Giffney describes a ‘perfect storm’ of adverse trading conditions in the last year, with Apple squeezing the company’s margins and credit limit, Ingram Micro entering the market as a second Apple distributor, and the Christchurch earthquake shutting down the company’s distribution and direct sales offices, its best-performing retail stores, and its Natcoll education campus.
"The trading result for 2011 will not be pretty," Giffney says.
"We have had two major events hitting the business at the same time. The new Apple model has deeply affected our distribution and sales activities. The earthquake in Christchurch has severely restrained our activities in that town.”
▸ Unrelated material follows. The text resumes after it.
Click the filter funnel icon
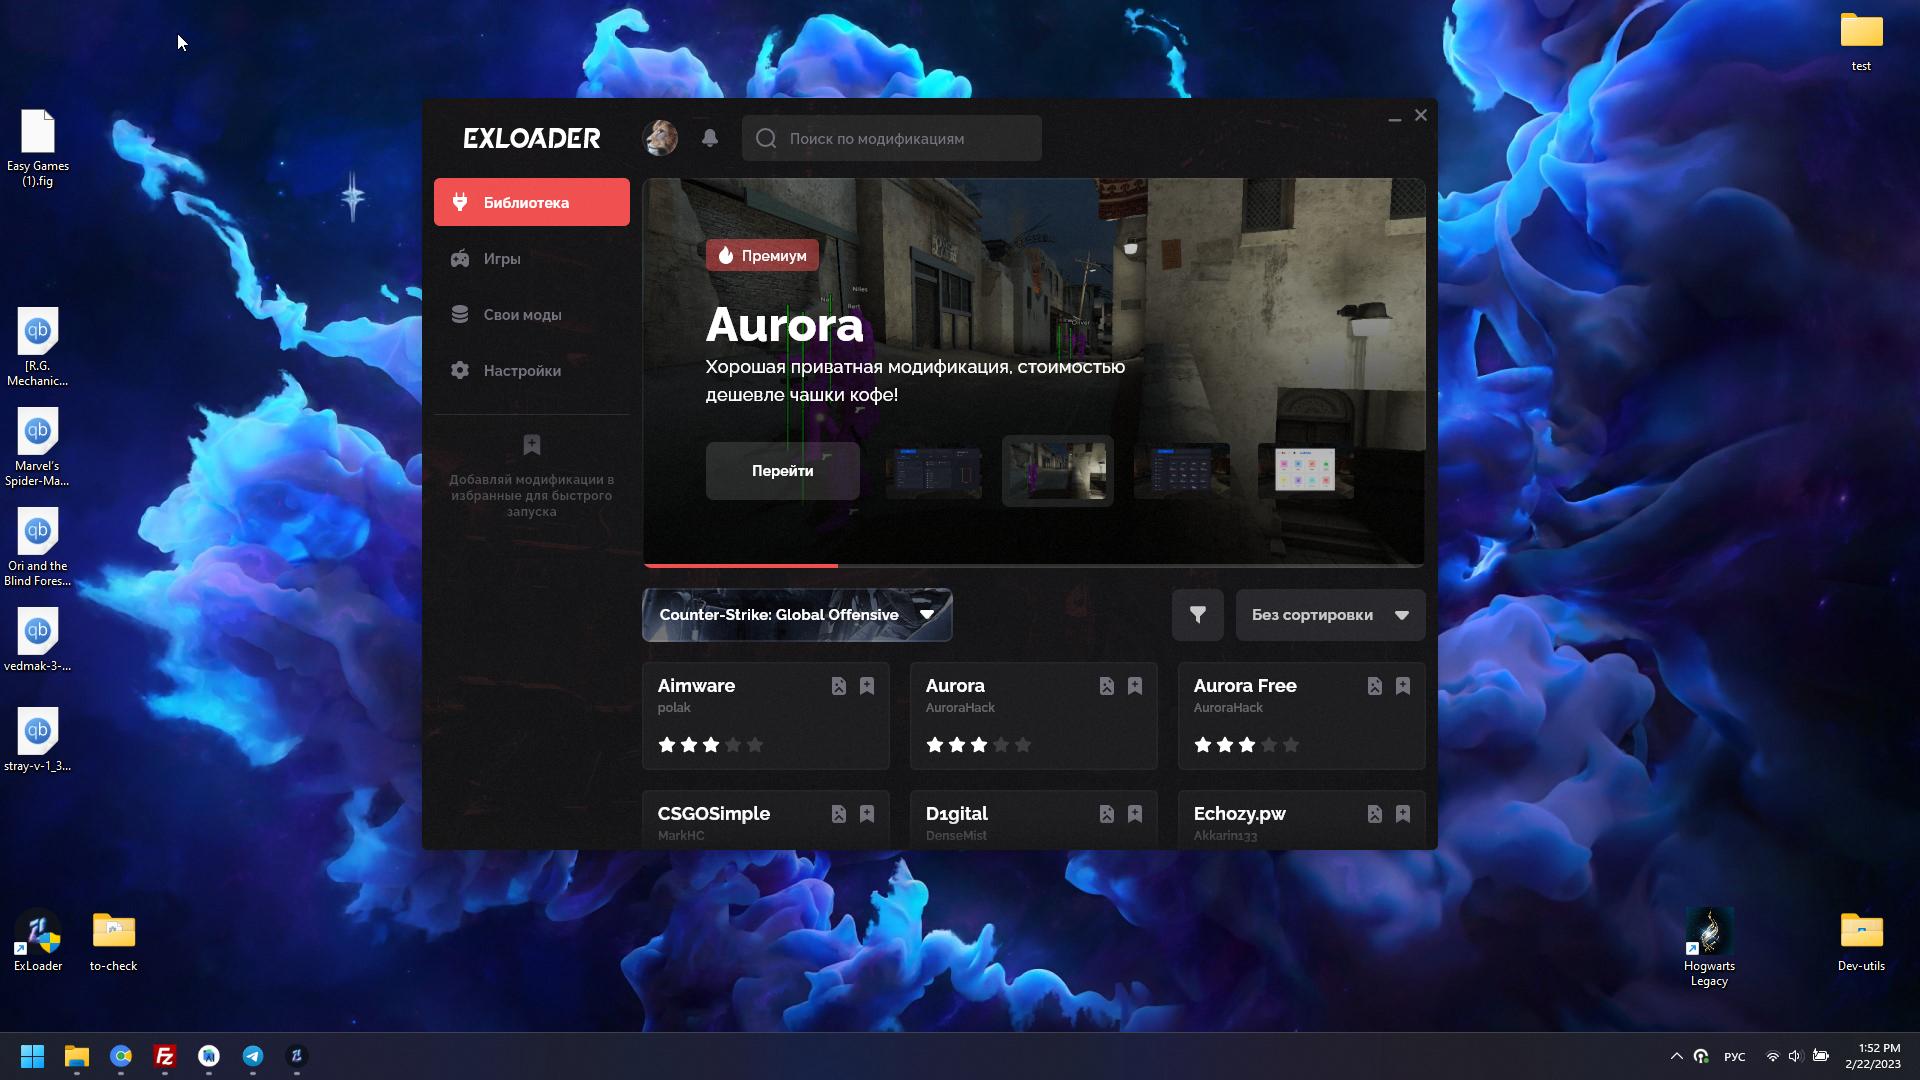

Specifically, Giffney says the quake has caused $1.3 million in material damage and $2.7 million in loss of earnings. So far, only $500,000 has been paid in insurance.
"Outcomes in Christchurch remain uncertain,” Giffney says.
Despite this difficulty, the bigger problem seems to be the pressure from Apple.
"Over our whole business, with no adjustment for loss of business in Christchurch, gross margins have declined $4.0 million, or 27%. That has been the real issue.”
Heavy cost-cutting measures have been introduced, Giffney says,
"We have reduced the total number of employees by 99 from 367 to 268 since November 2010. 76 of those people have gone from distribution and sales.”
However, Giffney says there are still positives to be considered, with the company’s businesses now consolidated under a single brand, Yoobee, and gains being made in retail stores.
"We are now looking forward to 2012. The significant reductions we have made in employee numbers and operating expenditure will begin to flow in 2012.”
Renaissance's share price has fallen to 12c per share.